*** Records shown ***
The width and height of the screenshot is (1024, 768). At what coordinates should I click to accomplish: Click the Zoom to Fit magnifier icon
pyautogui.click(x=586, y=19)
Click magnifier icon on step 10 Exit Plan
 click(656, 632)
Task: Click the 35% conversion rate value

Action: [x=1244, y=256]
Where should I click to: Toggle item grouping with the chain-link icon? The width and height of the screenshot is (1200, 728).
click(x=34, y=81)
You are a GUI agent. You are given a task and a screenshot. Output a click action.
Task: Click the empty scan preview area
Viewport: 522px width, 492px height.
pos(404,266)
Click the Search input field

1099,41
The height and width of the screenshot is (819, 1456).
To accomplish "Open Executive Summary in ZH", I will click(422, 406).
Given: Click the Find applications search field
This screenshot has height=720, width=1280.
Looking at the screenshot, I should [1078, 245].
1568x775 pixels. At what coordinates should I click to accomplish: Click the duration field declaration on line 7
*** End of Records shown ***
#### Task to complete:
Output an exact copy of each record.

#### Output of the task:
The width and height of the screenshot is (1024, 768). At what coordinates should I click to accomplish: Click the Zoom to Fit magnifier icon
pyautogui.click(x=586, y=19)
Click magnifier icon on step 10 Exit Plan
 click(656, 632)
Task: Click the 35% conversion rate value

Action: [x=1244, y=256]
Where should I click to: Toggle item grouping with the chain-link icon? The width and height of the screenshot is (1200, 728).
click(x=34, y=81)
You are a GUI agent. You are given a task and a screenshot. Output a click action.
Task: Click the empty scan preview area
Viewport: 522px width, 492px height.
pos(404,266)
Click the Search input field

1099,41
The height and width of the screenshot is (819, 1456).
To accomplish "Open Executive Summary in ZH", I will click(422, 406).
Given: Click the Find applications search field
This screenshot has height=720, width=1280.
Looking at the screenshot, I should [1078, 245].
1568x775 pixels. At what coordinates should I click to accomplish: Click the duration field declaration on line 7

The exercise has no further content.